(Raw records)
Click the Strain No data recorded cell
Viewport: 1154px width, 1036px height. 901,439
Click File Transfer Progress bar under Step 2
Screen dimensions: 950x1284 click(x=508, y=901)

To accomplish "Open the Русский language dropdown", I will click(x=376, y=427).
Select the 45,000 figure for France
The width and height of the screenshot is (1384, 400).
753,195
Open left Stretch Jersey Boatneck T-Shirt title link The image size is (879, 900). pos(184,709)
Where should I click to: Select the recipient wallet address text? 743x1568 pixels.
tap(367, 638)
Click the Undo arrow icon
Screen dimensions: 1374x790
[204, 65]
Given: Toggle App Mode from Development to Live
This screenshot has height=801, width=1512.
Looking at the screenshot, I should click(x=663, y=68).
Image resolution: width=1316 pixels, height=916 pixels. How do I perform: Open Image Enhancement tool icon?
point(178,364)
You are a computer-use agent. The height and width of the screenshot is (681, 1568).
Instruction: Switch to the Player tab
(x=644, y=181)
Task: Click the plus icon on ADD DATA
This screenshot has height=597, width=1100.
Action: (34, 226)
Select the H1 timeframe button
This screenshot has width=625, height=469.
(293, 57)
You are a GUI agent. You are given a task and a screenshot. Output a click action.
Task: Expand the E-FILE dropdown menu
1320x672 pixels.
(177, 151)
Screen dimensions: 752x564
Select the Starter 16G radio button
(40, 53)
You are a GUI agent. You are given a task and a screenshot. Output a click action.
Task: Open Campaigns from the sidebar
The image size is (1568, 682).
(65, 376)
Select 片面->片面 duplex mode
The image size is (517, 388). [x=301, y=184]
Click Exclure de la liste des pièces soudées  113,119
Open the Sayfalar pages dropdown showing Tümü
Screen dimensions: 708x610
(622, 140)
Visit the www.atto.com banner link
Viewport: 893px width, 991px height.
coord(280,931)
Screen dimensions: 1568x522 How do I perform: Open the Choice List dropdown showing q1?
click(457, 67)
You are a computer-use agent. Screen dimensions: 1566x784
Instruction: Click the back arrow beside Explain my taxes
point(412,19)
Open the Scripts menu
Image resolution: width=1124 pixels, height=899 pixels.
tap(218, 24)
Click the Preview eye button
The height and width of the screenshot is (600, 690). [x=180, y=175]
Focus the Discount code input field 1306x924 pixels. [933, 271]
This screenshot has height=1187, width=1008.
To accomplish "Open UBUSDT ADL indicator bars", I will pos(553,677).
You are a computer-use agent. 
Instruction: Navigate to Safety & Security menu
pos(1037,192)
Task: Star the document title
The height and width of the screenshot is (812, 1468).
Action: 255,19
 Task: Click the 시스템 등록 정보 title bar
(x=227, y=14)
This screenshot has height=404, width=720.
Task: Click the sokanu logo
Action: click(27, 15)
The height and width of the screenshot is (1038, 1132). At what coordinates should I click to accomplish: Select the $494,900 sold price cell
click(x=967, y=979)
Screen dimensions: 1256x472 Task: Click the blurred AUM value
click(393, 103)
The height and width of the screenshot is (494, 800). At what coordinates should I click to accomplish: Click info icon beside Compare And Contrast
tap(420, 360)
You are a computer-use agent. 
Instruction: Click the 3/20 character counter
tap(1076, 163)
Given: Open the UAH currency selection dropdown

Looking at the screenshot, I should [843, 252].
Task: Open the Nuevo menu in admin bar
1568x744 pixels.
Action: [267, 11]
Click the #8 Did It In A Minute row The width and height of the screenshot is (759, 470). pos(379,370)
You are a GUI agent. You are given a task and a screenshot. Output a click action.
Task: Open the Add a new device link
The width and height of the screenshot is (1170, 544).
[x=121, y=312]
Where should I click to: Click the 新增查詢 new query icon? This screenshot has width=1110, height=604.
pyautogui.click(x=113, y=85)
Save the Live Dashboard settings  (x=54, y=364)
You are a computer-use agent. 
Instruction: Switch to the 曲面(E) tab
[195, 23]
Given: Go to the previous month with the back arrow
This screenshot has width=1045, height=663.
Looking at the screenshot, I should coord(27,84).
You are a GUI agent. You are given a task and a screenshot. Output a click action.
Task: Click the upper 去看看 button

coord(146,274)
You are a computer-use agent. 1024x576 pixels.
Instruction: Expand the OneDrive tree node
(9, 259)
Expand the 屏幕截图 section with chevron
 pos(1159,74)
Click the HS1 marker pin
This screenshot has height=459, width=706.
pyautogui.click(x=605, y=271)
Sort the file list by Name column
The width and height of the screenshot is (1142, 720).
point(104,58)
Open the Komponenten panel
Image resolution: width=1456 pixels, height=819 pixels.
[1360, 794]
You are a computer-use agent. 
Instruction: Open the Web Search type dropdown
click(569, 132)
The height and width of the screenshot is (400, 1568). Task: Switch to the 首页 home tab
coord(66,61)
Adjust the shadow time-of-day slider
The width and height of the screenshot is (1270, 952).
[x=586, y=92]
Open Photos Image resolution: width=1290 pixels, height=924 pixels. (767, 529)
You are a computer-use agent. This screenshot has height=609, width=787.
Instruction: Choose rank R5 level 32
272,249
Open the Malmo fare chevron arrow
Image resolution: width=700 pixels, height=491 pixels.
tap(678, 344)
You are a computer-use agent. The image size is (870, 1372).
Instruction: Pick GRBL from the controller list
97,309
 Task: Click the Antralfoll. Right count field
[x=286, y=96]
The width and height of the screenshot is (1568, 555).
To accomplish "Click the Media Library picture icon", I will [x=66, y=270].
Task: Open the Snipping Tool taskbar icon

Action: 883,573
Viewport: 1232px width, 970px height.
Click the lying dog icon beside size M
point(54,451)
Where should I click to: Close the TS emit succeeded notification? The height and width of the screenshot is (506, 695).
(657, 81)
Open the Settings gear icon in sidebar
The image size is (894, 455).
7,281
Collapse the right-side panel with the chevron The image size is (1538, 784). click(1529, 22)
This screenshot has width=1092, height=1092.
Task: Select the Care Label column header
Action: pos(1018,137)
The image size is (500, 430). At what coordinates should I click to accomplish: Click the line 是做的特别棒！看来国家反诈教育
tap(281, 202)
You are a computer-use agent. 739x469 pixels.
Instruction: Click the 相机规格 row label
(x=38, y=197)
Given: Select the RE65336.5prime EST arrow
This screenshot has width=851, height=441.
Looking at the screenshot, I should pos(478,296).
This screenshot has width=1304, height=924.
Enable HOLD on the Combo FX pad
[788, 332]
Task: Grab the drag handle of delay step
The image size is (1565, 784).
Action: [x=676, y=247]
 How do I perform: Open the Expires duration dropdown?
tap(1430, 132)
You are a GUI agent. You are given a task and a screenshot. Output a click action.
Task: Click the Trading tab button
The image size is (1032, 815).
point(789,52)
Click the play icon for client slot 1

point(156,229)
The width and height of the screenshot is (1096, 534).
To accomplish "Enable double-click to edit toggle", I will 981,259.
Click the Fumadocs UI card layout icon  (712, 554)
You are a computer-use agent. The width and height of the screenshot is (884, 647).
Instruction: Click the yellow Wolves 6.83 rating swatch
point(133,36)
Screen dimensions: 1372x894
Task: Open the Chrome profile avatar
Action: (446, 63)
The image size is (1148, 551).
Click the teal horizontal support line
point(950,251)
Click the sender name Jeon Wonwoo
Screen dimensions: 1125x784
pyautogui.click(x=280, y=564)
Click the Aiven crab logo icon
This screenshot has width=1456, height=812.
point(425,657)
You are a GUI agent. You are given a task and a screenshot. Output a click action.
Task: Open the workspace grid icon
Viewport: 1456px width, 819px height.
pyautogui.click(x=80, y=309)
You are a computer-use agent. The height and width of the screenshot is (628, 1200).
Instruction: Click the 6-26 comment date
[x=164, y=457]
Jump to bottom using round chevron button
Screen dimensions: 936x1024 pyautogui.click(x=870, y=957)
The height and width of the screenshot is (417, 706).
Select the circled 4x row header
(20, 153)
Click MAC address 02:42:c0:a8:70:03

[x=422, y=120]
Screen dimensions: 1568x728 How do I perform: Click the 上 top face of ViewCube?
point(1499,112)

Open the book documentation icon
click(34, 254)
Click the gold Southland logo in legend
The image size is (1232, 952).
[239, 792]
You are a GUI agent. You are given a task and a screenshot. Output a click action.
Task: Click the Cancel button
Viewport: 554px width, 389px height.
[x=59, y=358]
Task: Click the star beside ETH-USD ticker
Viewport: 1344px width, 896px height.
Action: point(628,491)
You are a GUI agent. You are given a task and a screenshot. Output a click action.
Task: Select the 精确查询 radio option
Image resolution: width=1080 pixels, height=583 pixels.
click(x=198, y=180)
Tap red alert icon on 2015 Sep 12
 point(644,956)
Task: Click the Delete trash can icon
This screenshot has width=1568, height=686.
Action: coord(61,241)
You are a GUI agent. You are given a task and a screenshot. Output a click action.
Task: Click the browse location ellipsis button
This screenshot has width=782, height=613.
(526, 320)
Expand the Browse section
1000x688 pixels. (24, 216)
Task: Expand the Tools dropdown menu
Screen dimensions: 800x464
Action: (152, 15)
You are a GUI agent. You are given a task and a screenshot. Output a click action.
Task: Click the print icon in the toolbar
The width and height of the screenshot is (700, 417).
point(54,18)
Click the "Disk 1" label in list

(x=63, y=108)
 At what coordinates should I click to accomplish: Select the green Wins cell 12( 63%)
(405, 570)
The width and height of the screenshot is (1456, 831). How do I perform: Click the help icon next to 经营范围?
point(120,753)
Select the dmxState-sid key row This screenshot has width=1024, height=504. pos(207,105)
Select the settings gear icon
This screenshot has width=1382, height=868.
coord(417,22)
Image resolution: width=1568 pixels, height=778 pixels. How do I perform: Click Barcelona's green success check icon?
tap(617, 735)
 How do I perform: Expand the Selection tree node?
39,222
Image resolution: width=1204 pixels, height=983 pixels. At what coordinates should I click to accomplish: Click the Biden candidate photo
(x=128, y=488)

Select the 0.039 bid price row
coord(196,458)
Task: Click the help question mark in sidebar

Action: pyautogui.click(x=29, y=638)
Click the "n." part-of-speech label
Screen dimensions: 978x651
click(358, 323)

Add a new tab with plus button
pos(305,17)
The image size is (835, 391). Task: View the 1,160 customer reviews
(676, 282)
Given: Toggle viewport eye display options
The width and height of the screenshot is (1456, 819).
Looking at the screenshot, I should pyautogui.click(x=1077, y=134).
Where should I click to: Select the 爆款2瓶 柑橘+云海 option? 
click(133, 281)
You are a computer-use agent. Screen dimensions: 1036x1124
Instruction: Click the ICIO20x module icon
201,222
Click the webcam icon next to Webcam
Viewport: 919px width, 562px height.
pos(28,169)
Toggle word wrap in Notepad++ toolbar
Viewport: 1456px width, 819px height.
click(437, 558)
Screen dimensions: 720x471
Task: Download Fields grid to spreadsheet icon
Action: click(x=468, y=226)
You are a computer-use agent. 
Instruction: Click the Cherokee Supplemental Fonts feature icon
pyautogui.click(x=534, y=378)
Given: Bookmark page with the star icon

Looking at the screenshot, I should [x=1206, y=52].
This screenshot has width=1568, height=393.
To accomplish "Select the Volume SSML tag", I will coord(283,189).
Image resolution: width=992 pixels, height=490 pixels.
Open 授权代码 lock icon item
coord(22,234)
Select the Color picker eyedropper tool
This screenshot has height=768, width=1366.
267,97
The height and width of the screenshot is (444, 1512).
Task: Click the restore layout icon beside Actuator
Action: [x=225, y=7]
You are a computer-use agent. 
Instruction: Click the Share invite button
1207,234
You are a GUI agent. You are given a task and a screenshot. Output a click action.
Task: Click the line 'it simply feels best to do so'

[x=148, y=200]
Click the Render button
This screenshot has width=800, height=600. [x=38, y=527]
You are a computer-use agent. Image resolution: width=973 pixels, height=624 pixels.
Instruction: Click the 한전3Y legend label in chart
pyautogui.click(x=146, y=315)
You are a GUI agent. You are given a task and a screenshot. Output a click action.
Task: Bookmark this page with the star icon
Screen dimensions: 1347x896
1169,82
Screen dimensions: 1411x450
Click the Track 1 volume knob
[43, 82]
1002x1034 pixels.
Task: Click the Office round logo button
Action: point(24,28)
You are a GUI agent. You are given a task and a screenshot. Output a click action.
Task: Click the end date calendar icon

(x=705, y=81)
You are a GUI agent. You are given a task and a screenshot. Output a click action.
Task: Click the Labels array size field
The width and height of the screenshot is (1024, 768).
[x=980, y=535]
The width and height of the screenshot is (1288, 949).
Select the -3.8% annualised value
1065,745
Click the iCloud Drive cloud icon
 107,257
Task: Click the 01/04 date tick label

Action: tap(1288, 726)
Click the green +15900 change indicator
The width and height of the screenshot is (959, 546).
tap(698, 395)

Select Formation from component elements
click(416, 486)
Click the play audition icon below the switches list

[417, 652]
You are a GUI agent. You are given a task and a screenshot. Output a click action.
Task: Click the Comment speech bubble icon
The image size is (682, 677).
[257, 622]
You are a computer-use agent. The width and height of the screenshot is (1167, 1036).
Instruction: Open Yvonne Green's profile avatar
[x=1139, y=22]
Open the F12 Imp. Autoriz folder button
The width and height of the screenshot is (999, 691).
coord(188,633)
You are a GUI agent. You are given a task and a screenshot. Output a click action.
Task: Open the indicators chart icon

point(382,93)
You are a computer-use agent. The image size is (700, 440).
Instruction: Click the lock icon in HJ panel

| Task requirements |
Reproduce the items unchanged, starting at the line containing "Image resolution: width=1568" and ending at the line containing "coord(196,458)", with both of those lines included.

| Answer to the problem |
Image resolution: width=1568 pixels, height=778 pixels. How do I perform: Click Barcelona's green success check icon?
tap(617, 735)
 How do I perform: Expand the Selection tree node?
39,222
Image resolution: width=1204 pixels, height=983 pixels. At what coordinates should I click to accomplish: Click the Biden candidate photo
(x=128, y=488)

Select the 0.039 bid price row
coord(196,458)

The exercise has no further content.